The online learning environment hastily imposed on students during the ongoing pandemic has accelerated the growth of cancel culture at U.S. universities, according to a new report by the American Council of Trustees and Alumni (ACTA).
Relying on empirical data taken from student surveys along with insights from faculty and higher education leaders across the nation, the Sept. 8 report “Building a Culture of Free Expression in the Online Classroom” asserts that the sudden, widespread adoption of virtual education in this country worsened the free-speech crisis on college campuses, further limited diversity of viewpoints, and encouraged more self-censorship among students.
“The lifeblood of the liberal arts is debate, dialectic, inquiry, and challenge,” ACTA President Michael Poliakoff said in a statement. ACTA describes itself as “an independent, nonprofit organization dedicated to promoting academic excellence, academic freedom, and accountability at America’s colleges and universities.”
“In the midst of the COVID-19 pandemic that has threatened the strength and even the survival of so many institutions, online education moved to the fore. We have seen that it can bless us with access to a vibrant exchange of ideas, but it also has the potential to eliminate the opportunity for growth of character and intellect,” Poliakoff said.
The report comes after an ACTA/College Pulse national survey of more than 2,100 college students in 2019 found that 61 percent stop themselves from expressing opinions “on sensitive political topics in class because of concerns [a] professor might disagree with them” at least “occasionally.”
The fact that it’s so easy to record remote classroom activities makes sharing materials easy, including on social media, and gives students a resource for study, the report states.
This can help students and others, but at the same time creates problems, such as providing “an opportunity for partisans across the political spectrum to exploit the digital records in order to further an agenda that has nothing to do with learning.”

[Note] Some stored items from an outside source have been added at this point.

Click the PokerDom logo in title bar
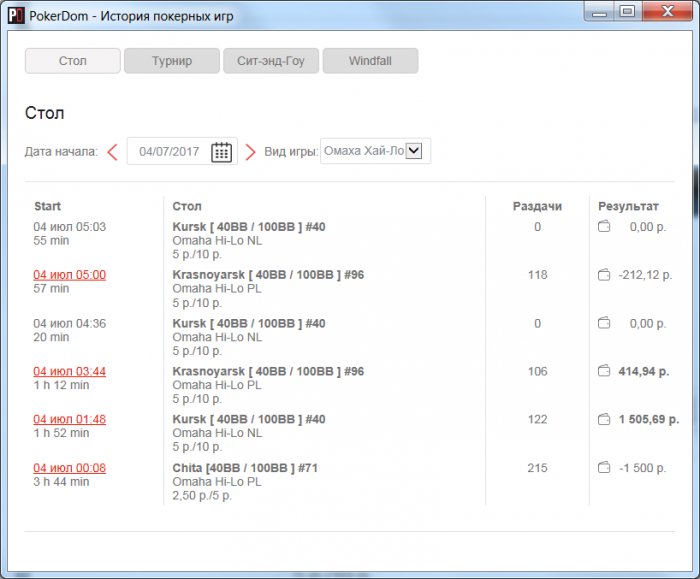Viewport: 700px width, 579px height. [x=16, y=16]
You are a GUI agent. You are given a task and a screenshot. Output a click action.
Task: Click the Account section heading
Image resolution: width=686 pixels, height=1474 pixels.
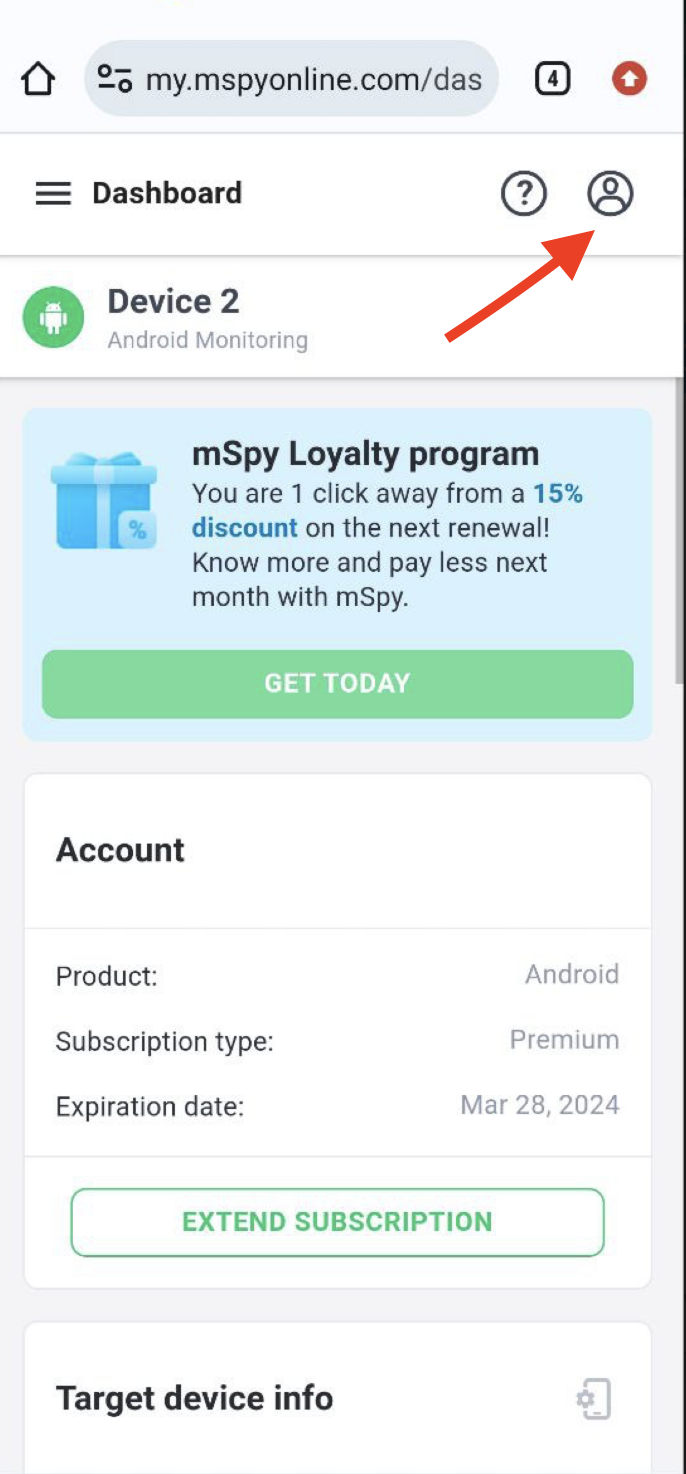(120, 850)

“Audio and video recordings speak directly to our passions and, consequently, can be more effective at rousing anger; and it is easier to misspeak or convey the wrong impression in conversation than by written communication for the simple reason that it happens so much faster,” according to the report.
Higher education hasn’t adapted well to the era of social media, “in which activists can unleash a torrent of negative attention on a university, faculty member, or student within minutes,” and schools are “increasingly forced to engage with vocal activists,” the report states.
Activists willing to tarnish a university’s reputation have an automatic advantage because academics and the schools they work in “are so sensitive to prestige and reputation.”
“Today, universities live in mortal fear of a negative Tweet gone viral. Presidents, deans, and provosts have, to this point, learned a dangerous lesson: that the easiest way to quiet the mob is to give into what it wants—usually by firing someone and denouncing his or her viewpoint—even if that means betraying core academic values,” the report states.
Faculty members can make the environment better by refraining from offering personal, partisan opinions, which often have the effect of making students feel less secure about sharing differing viewpoints, and by avoiding “discussing social and political issues in courses that are not directly related to current events,” the report states.